Yes, I meant the PEP assignments. I'm surprised that my analysis finds 600,000 feature groups have at least one MS2 directly assigned, but over a million have MS2s assigned by PEP. I can't work out how a feature group without a directly assigned MS2 can have an MS2 assigned by PEP. It is always possible I've done something wrong!

I would be happy to share, but it's 28 Gb total! I'm not sure if the college's Box service will accept files of that size.

MatthewThe commented 4 years ago

Do you have any pointers for investigating this more, and is there any way to improve this?

One thing would be to check if we can actually identify these orphaned MS2 spectra. If we can, then perhaps we could try a different feature calling software.

I had neglected this, and thought that singletons were also assigned. Is there a reason for dropping the singletons?
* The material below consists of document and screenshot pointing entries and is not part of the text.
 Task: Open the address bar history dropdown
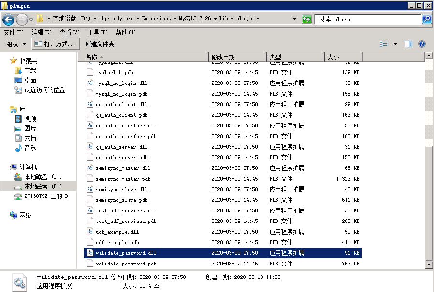click(x=295, y=19)
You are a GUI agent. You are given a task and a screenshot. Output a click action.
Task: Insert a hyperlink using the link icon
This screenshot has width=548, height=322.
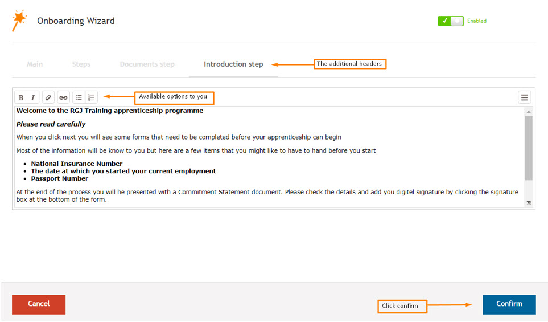pyautogui.click(x=63, y=97)
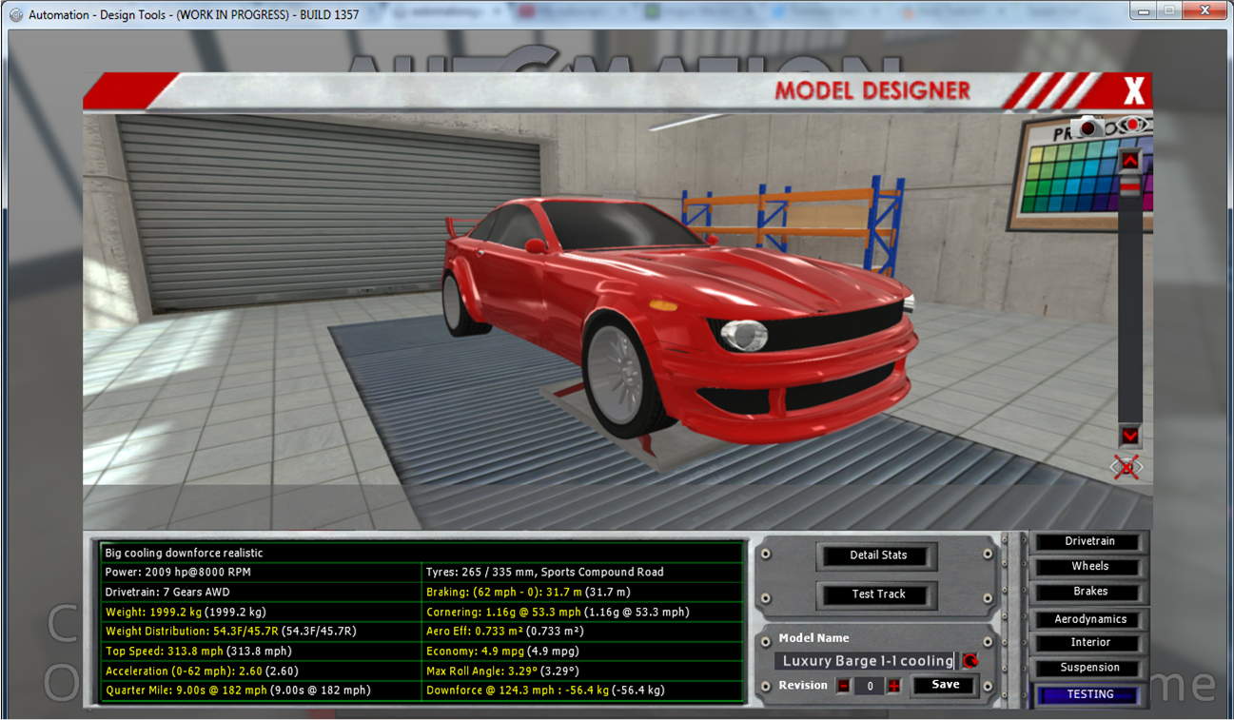Select the Aerodynamics tab
The height and width of the screenshot is (720, 1234).
(x=1089, y=619)
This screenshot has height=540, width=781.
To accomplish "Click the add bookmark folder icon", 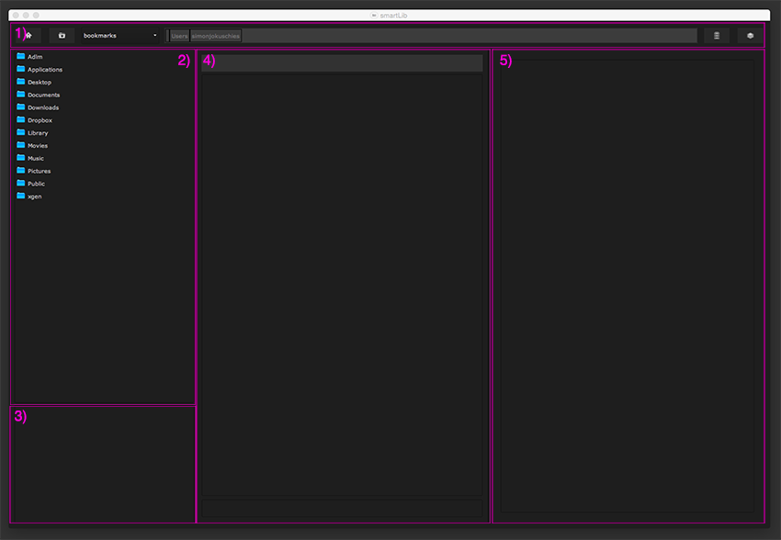I will point(62,36).
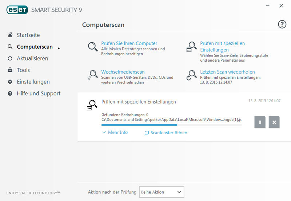Image resolution: width=291 pixels, height=201 pixels.
Task: Go to the Tools section
Action: (x=23, y=70)
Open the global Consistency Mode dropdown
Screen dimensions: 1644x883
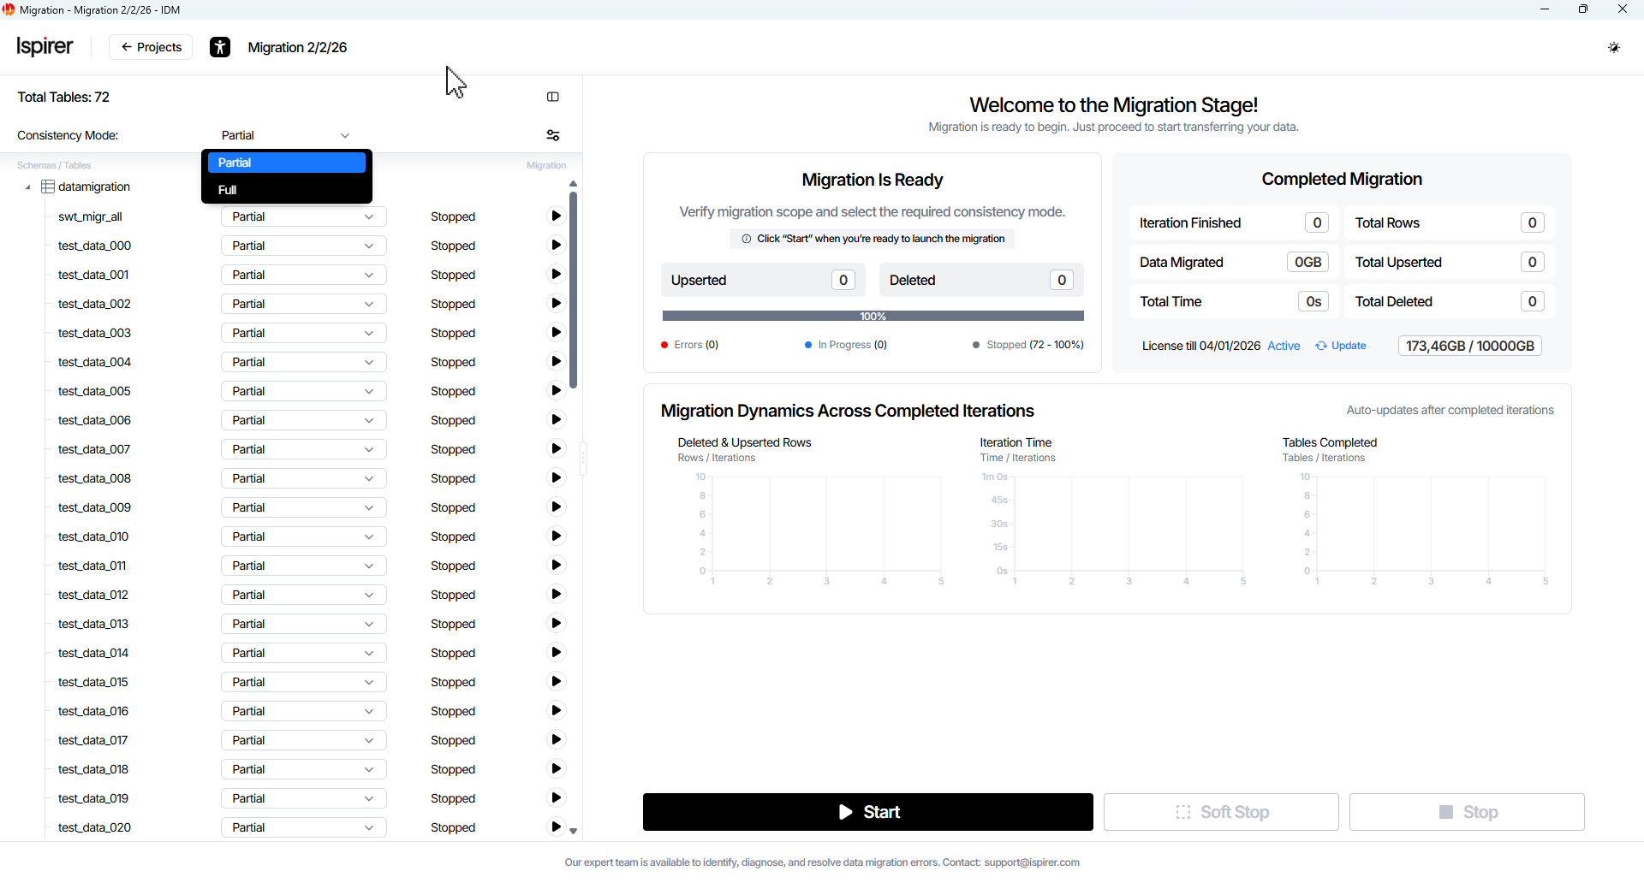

That said, looking at the lookup table I made, I find that nearly half of assigned MS2s are singletons, and I have checked (for one example) that this is true in the original files.

Sorry, I did not formulate this well, singleton clusters are definitely assigned. What I meant was that the original MS2 spectra identifiers are never assigned to feature groups, so I was confused that you assigned these using PEPs rather than directly from the spectrum_to_precursor_map output (which does not contain PEPs), but maybe I just misunderstood what you did.

I can't work out how a feature group without a directly assigned MS2 can have an MS2 assigned by PEP. It is always possible I've done something wrong!

This should indeed not happen, in fact this number should be the same. Could you perhaps find an example where this happens.

I would be happy to share, but it's 28 Gb total! I'm not sure if the college's Box service will accept files of that size.

Ah, I see. As these are text files, compressing them should reduce the size quite drastically. How big are each of the files by themselves?

andrewjmc commented 4 years ago

Thanks for clarifying - I now understand that the linkage is solely to MS2 clusters. I will ignore the spectrum assignment, which I presume is spurious.

The statistics now almost agree. 45.8% of clusters have at least one MS2 directly assigned to a feature. Only a few clusters are missed by PEP by my calculation (65,365, 1.3%). I have confirmed by searching the feature groups TSV for one example (just to make sure it's not an error in my program).

Thanks!

andrewjmc commented 4 years ago

I've returned to being a little puzzled by the discrepancy in feature groups with MS2s assigned by PEP, and features with MS2s linked directly by the spectrum_to_precursor_map. I presently have about 800,000 feature groups with MS2 clusters assigned by PEP and ~1.3 million with MS2s assigned directly. I tested the assumption that each individual MS2 should only be assigned to one feature in a sample, but this is not true.

For example I have an MS2 which is directly assigned to 14 MS1 features from the sample with similar retention times, and precMz between 1110.000 and 1111.467, a difference of 1300 ppm. I would understand multiple assignment if the precMz were within a very narrow tolerance and it was unclear which feature the MS2 corresponded to. However, these are FTIT orbitrap data, and the default tolerance of quandenser is 20 ppm.

If I take the MS2 cluster to which this MS2 belongs, it is assigned to only a single of the 14 feature groups corresponding to the direct assignment.

Grateful for your advice.

MatthewThe commented 4 years ago

This is likely the effect of the "intensity score filter", which selects the "best" feature group per MS2 cluster. The intensity score filter tries to select the feature group(s) with the fewest missing values and highest intensity values.

One MS2 spectrum can indeed be assigned to many MS1 features, this is done based on the isolation window as recorded in the mzML file. This isolation window is usually 1-2Da, which is what explains the 1300 ppm difference you see. By also taking into account other MS1 features in the isolation window, we can identify chimeric spectra and assign them to the correct MS1 feature.

Hope that helps!

andrewjmc commented 2 years ago

I realise I never responded to your very useful comment here. I had never quite appreciated how wide the isolation window can be on an Orbitrap. No wonder chimeric spectra are common!